Though Webb and Tan divorced roughly a decade ago, they spoke regularly. Tan, who owned the Cherokee County spa, worked constantly and saved most of her earnings, planning to retire in her early 50s to travel and spend time with her family.

"The sadness really comes from the fact that her life was cut short before she could fulfill her dream," Webb said. "She was healthy and strong. It’s just so, so sad."

Georgia's leaders remember the Atlanta spa shooting

Ahead of today's anniversary, Georgia Sen. Jon Ossoff sent out a video message showing his support.

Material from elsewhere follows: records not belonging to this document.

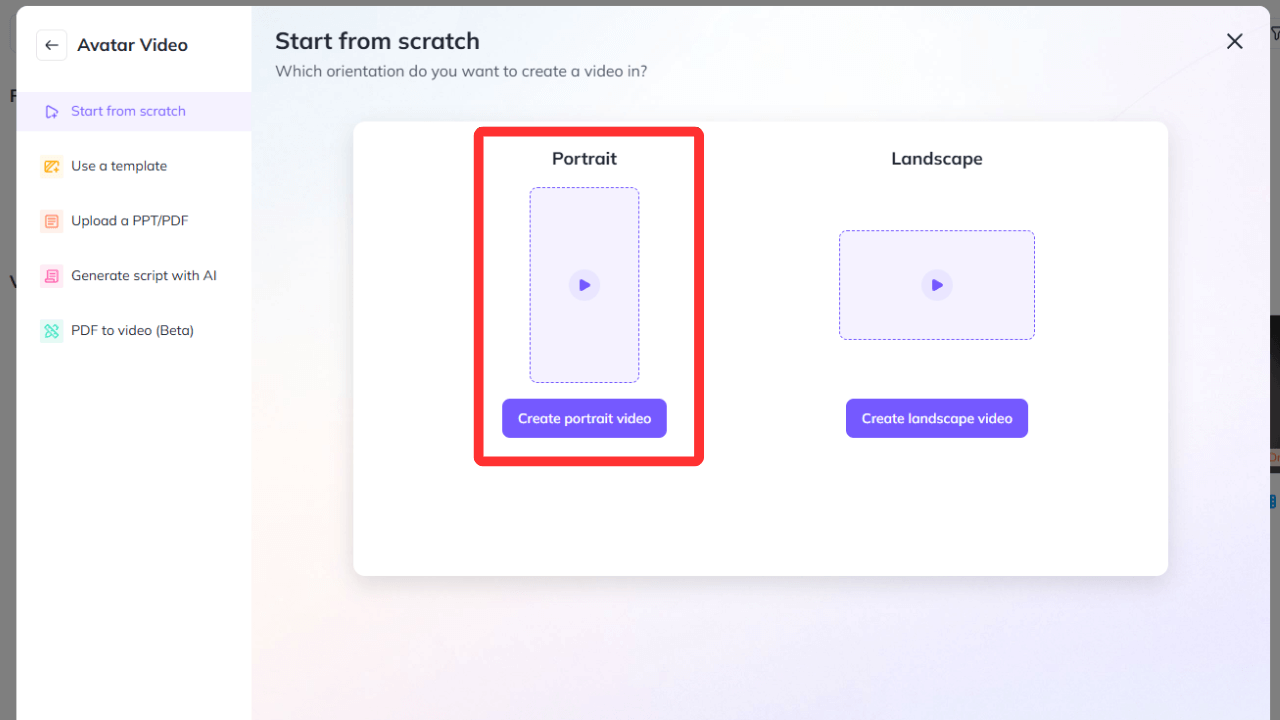Select the portrait orientation preview frame

click(584, 285)
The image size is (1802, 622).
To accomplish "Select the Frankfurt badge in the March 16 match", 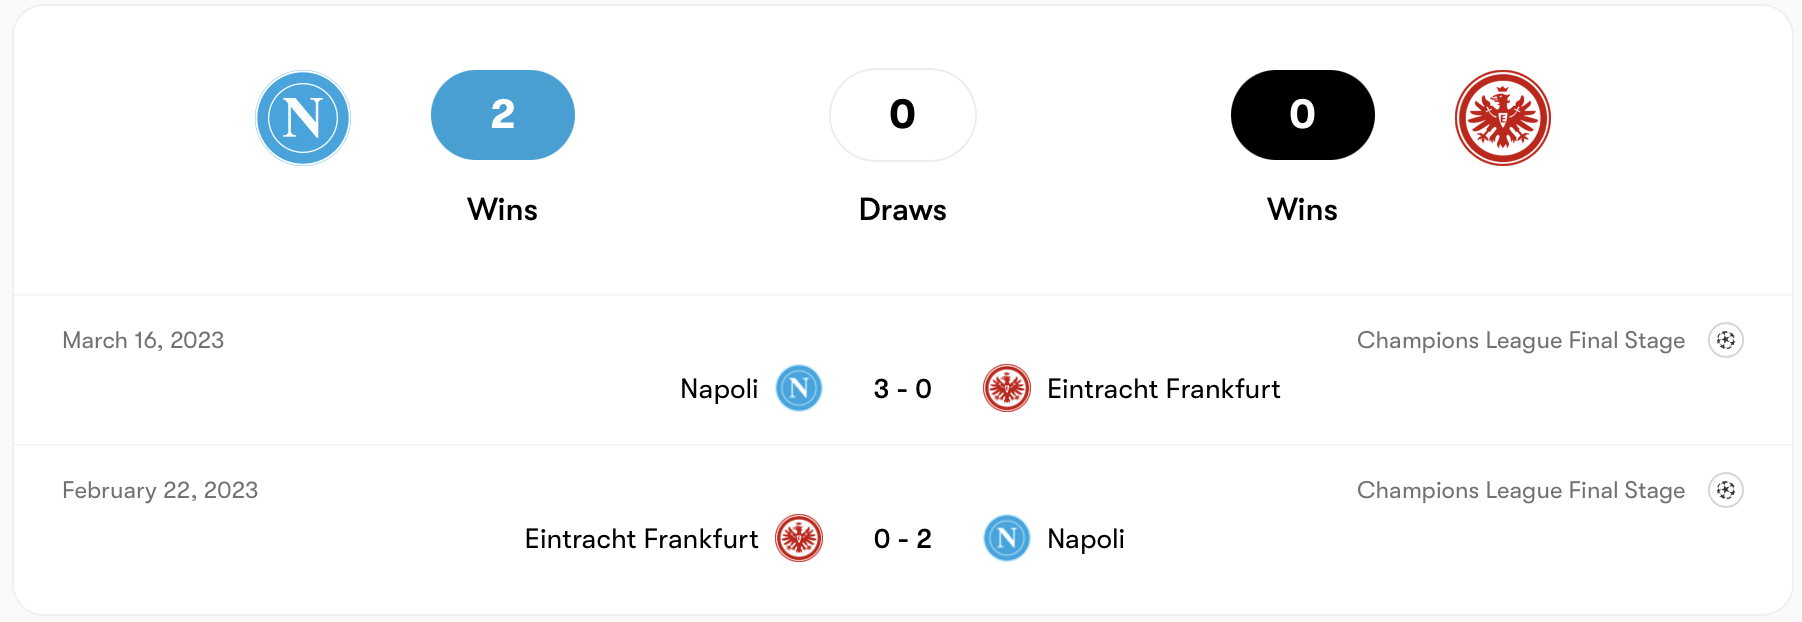I will point(1007,390).
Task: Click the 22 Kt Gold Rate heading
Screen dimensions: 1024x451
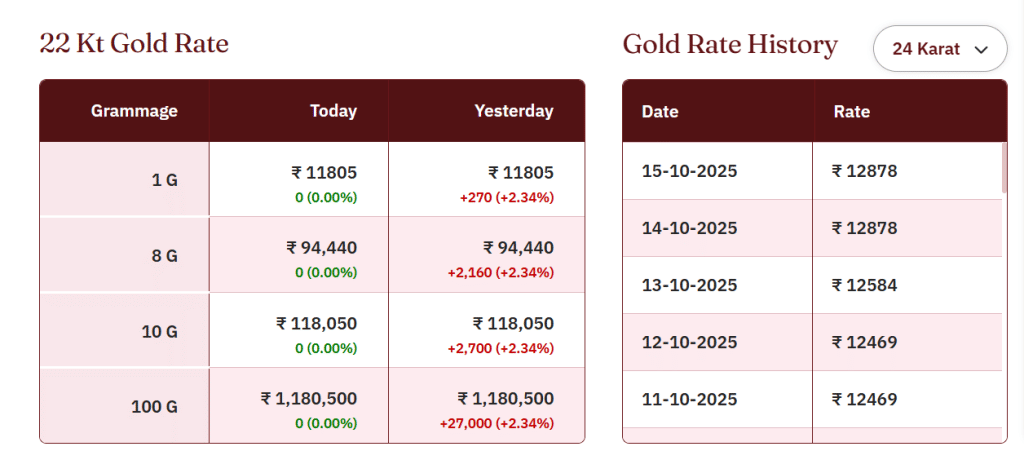Action: (x=134, y=43)
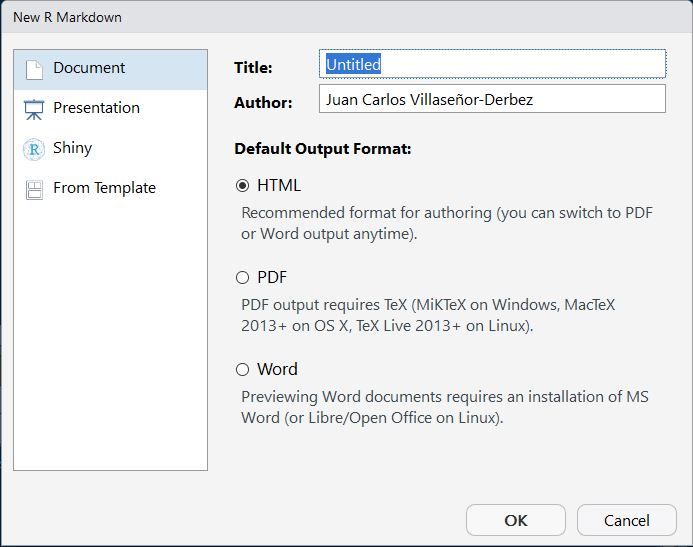Choose the Shiny category label
693x547 pixels.
pos(72,148)
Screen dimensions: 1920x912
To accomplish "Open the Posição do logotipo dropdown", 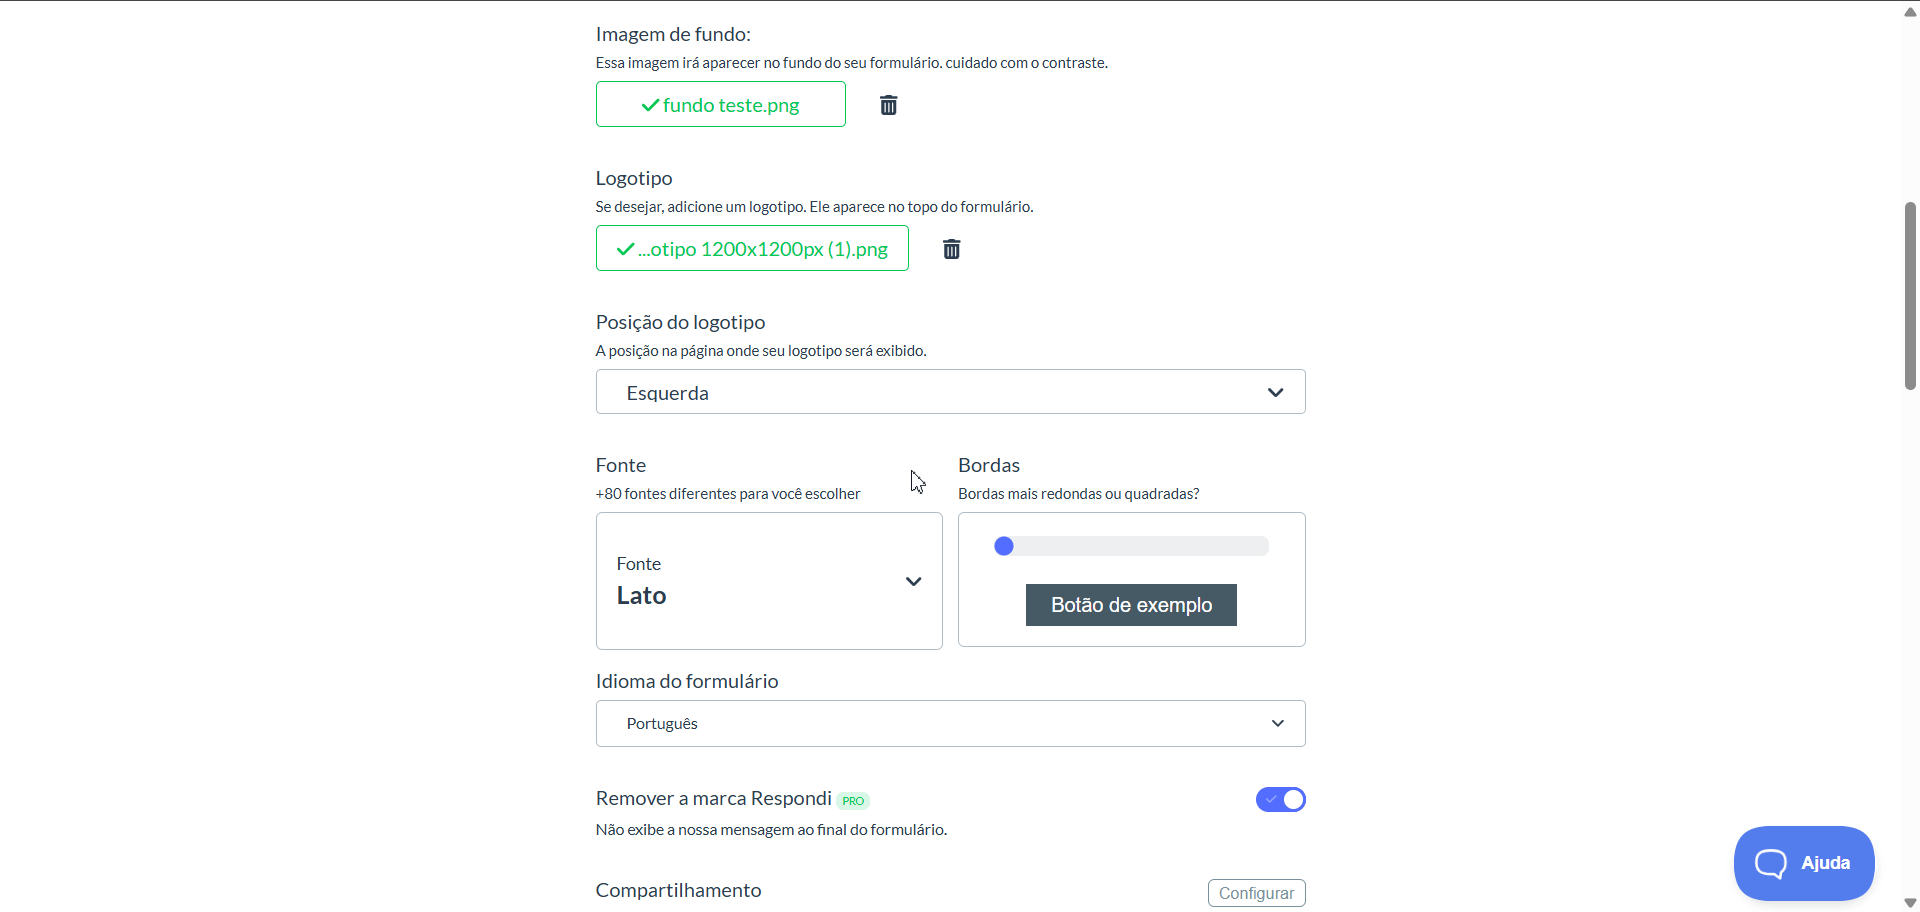I will (x=950, y=392).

"Today, above all, we honor and remember those who lost their lives; we mourn them alongside their families, whom we lift up with love, care, and compassion. And all of us, no matter our race, faith, or origin, stand steadfastly with the Asian-American community in Georgia in mutual defense and united against bigotry and hatred," Ossoff said. "We are all of us human beings, and united we grieve alongside the loved ones, colleagues, friends, and neighbors of those who were killed."

Sen. Raphael Warnock, Rep. Nikema Williams, and House Speaker Nancy Pelosi will commemorate the anniversary on the Senate floor Wednesday afternoon to remember the lives of all eight Georgians.

Warnock, along with Georgia Reps. Carolyn Bourdeaux and Lucy McBath have introduced a resolution that reaffirms the House of Representative's commitment to combating anti-Asian hate.


The Associated Press contributed to this report.